Отмечу еще одну черту патриотизма, свойственного современному интеллектуалу: ксенофобию. Ненависть к «человеку со стороны» (чужаку), неприятие его, презрение к тому, что «не мое». Все эти чувства, постоянные у народов и, вероятно, необходимые для их существования, усвоили в наши дни так называемые мыслящие люди и до того серьезно, без тени наивности претворяют в поступки, что это усвоение тем более достойно упоминания. Известно, с какой систематичностью сообщество немецких ученых вот уже пятьдесят лет провозглашает упадок всякой цивилизации, исключая созданную германской расой, и как в недавнем прошлом во Франции поклонники Ницше или Вагнера и даже Канта или Гёте третировались французами, претендовавшими на участие в духовной жизни[181]181
  Особенно примечательной была позиция философа Бутру. Ее осуждение и опровержение мы найдем у Ш. Андлера (Ch. Andler. Les Origines du pangermanisme, р. VIII).


[Закрыть]
. Насколько эта форма патриотизма нова у людей мыслящих, в особенности во Франции, убеждаешься, когда подумаешь о Ламартине, Викторе Гюго, Мишле, Прудоне, Ренане, – если сослаться на интеллектуалов-патриотов эпохи, непосредственно предшествующей интересующему нас периоду. Надо ли говорить, насколько и тут оживили страсть мирских усвоившие ее интеллектуалы?

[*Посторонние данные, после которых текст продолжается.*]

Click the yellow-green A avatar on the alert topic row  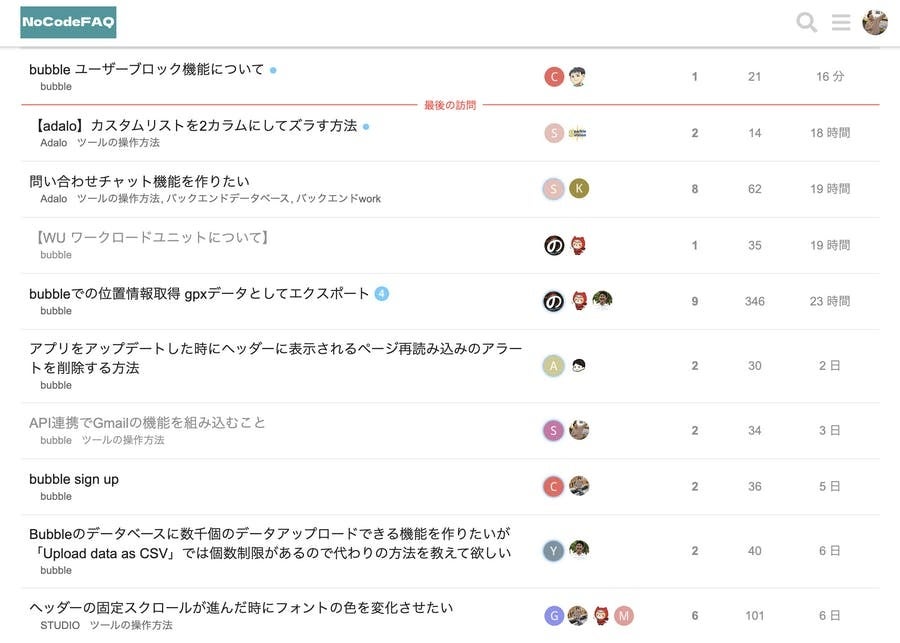tap(554, 366)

Нам растолкуют, что наблюдавшееся в последние полвека, и особенно в пять предвоенных лет, отношение других государств к нашей стране требовало от французов, которые хотели защитить свою нацию, величайшей национальной пристрастности и лишь те, кто поддался этому фанатизму, были подлинными патриотами. Мы не утверждаем обратное. Мы только говорим, что интеллектуалы, впавшие в такой фанатизм, изменили своему предназначению, ибо оно заключается в том, чтобы в противовес несправедливости, на которую обрекает народы поклонение земному, составлять корпорацию, поддерживающую единственный культ – культ истины и справедливости. Правда, эти новые интеллектуалы заявляют, что им неведомо, что такое справедливость, истина или другие «метафизические туманности»; что для них истинное определяется полезным, а справедливое – обстоятельствами. Все это высказывал еще Калликл, с тем, однако, различием, что он возбуждал негодование влиятельных мыслителей своей эпохи.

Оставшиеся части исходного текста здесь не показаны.